Никто не говорит о том времени правды, потому что ее не знает. Не скажу этой правды и я. Потому что правда не в нашей истории, а в тех, кто эту историю собой под завязочку набивает: в людях и в судьбах, в поворотах колена и в скрипе шейных позвонков, в наклоне походки каждого из ста пятидесяти миллионов соотечественников. Эту, другую историю, полную и всеохватную историю человеков, звучащую разом, как громадный оркестр, может слышать только Бог. И поэтому я, с жалкими поисками общей для всех истины момента (а она есть, есть!), умолкаю. Только частности! Одни детали! Некоторые подробности – и баста!
Вот одна из подробностей, один из мотивчиков прозы.

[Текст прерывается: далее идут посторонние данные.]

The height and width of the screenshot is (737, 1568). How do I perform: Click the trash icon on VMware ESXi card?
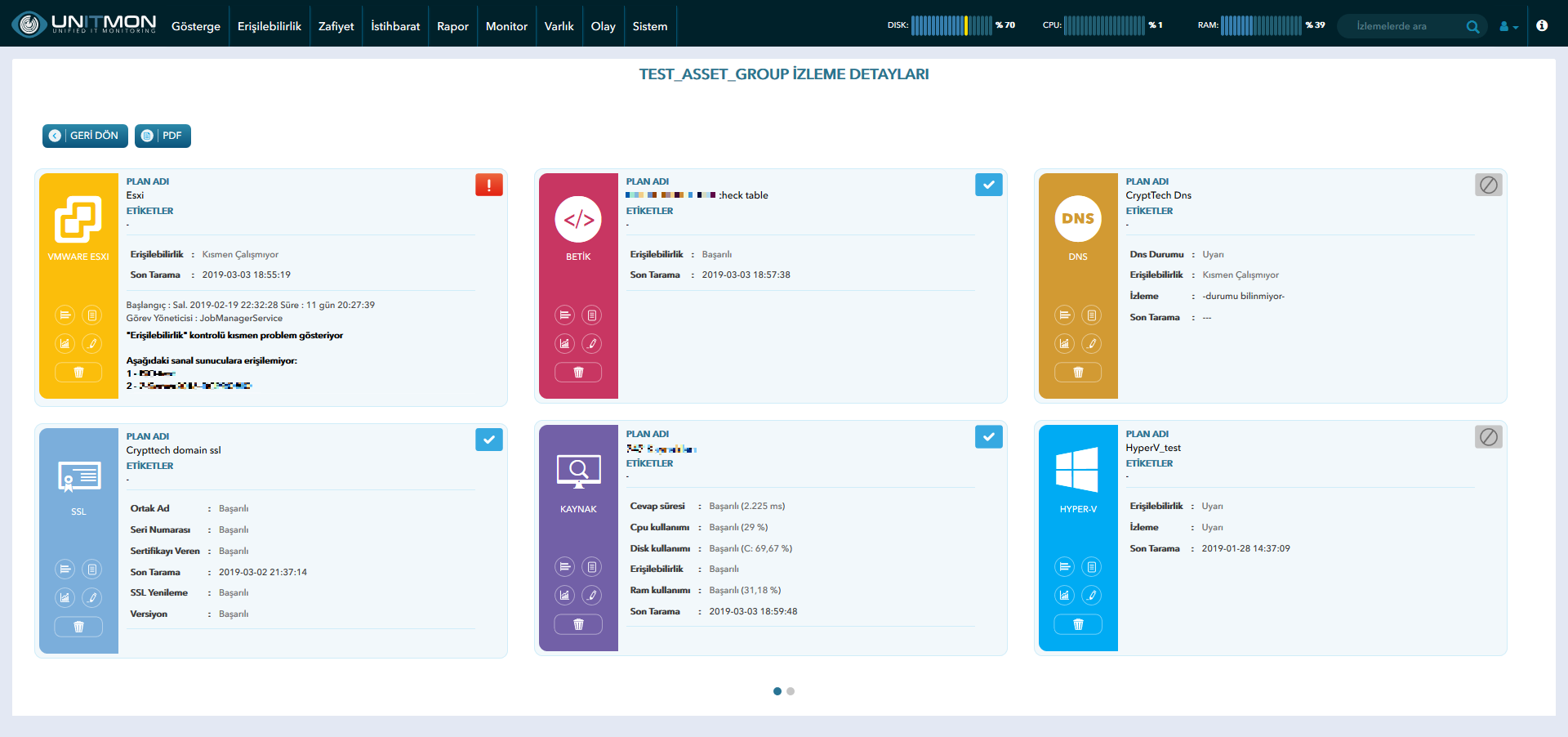point(78,373)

Смысл осени 1973 года был не в борьбе с диссидентством и не в тайном сопротивлении действиям коммунистического правительства (хоть оно этого и заслуживало).
Смысл был не в резких и во многом справедливых высказываниях Сахарова и Солженицына.
Смысл был даже не в выходах на пэтэушные сцены малого пророка Высоцкого, этого советского Осии, этого эрэсэфэсэровского Иеремии.
Смысл был в новом, исторгаемом из сердцевины Земли слове!
И в новом жанре, так и не найденном тогда для этого чудовищно-прекрасного и неслыханного слова-дела.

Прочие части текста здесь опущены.